But the FCC didn’t initially see the wisdom of Congress’s intentions, and only after losing in federal court multiple times did the agency yield and properly implement the 1996 Telecom Act.

In particular, after the FCC decided to not regulate broadband networks, private investment in new broadband networks exploded, and today most U.S. households have access to high-speed broadband networks. The pace of that broadband rollout adds hundreds of thousands of homes and business to high-speed networks every year.

It is thus troubling and puzzling today to see the FCC backsliding and moving in the direction of reregulating the very same broadband networks that it freed from regulation only a short time ago.

There is no demonstrated reason for the FCC to begin applying new regulations to this vibrant and competitive broadband marketplace. There is no problem to solve, no consumer harm to address, and no market failure to correct.

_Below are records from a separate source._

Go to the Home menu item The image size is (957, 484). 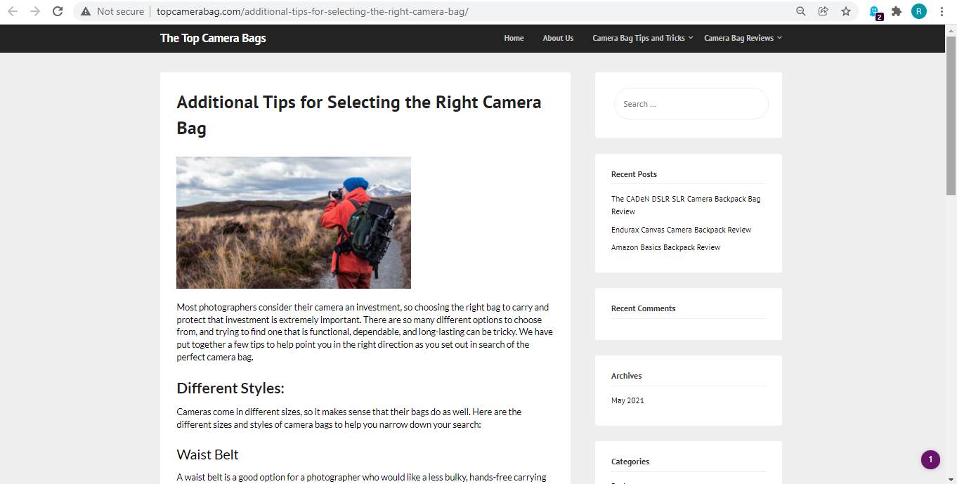pyautogui.click(x=514, y=38)

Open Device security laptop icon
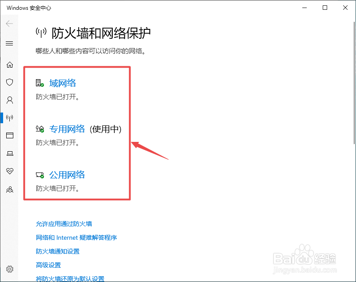pyautogui.click(x=10, y=153)
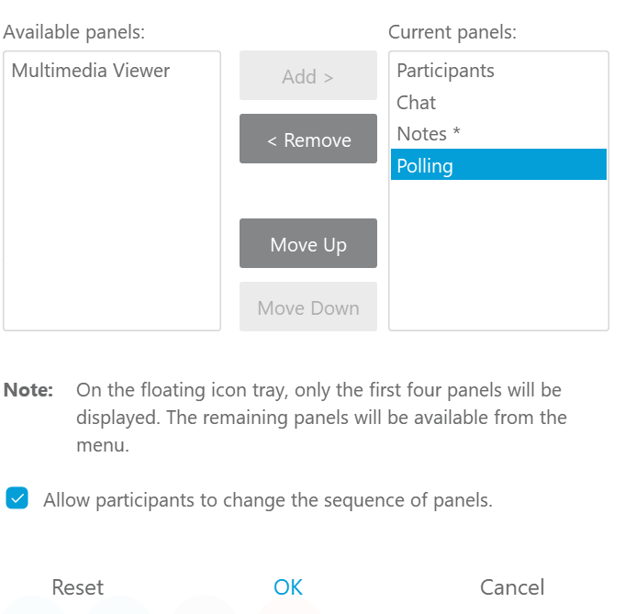
Task: Click the highlighted Polling entry
Action: [498, 165]
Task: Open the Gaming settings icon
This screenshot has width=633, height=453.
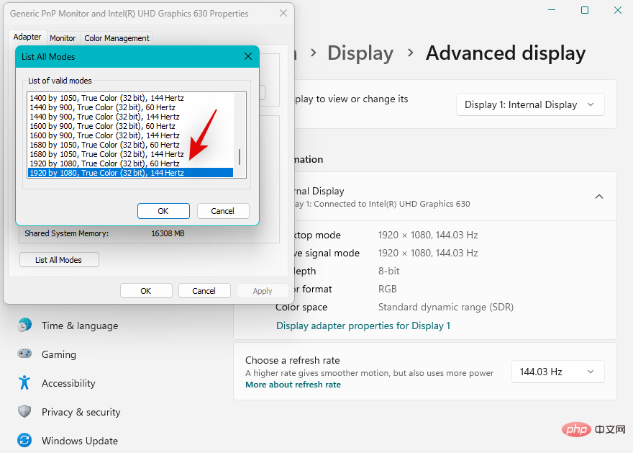Action: pos(24,354)
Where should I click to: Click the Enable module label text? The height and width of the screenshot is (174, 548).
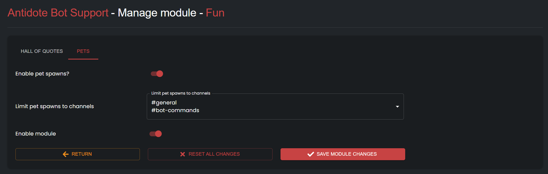click(36, 134)
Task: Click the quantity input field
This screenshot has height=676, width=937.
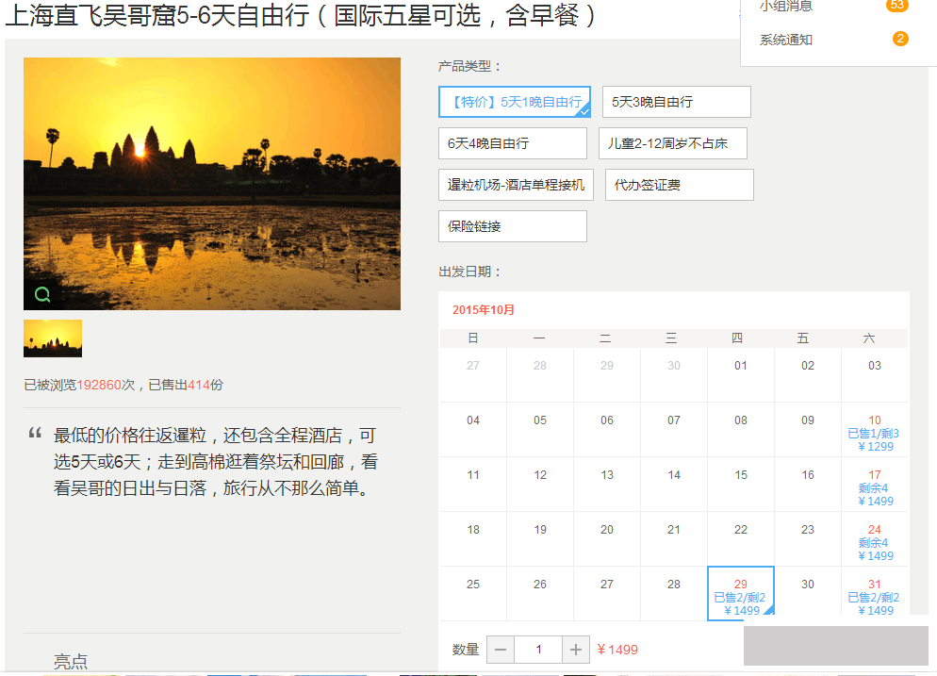Action: pyautogui.click(x=538, y=650)
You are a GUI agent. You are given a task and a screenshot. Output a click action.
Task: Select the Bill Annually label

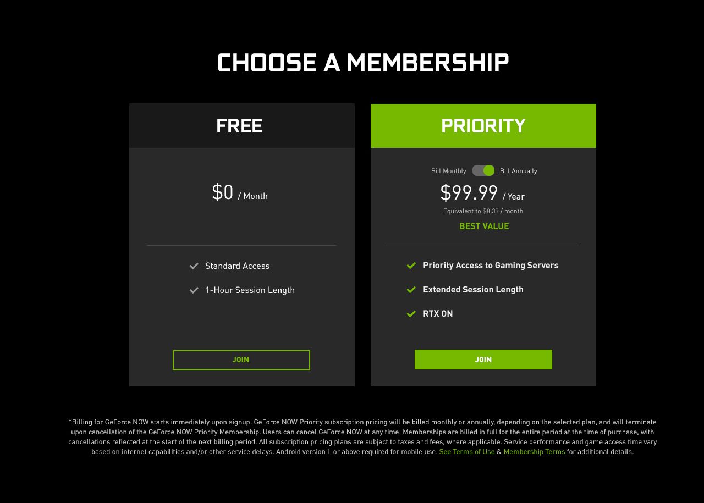tap(518, 171)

Nevertheless, the FCC is considering regulating “everything from bits to business plans” in the broadband market. In our opinion, a return to such a flawed regulatory approach will almost certainly discourage investment and job creation, frustrate innovation and result in loss of consumer benefits.

Our conclusion is that the FCC is being urged to implement new regulations for ideological reasons alone. And we believe that regulations should only be implemented when there is clear evidence of consumer harm or market failure, not simply because newly empowered regulators have a different vision for what the communications marketplace should look like.

In a market economy, it is the participants in the market who determine what a particular market looks like and what results it delivers, not government regulators operating under the assumption of perfect knowledge.

The FCC should not implement new regulations on the broadband marketplace, but if it does, Congress and the courts should stop them.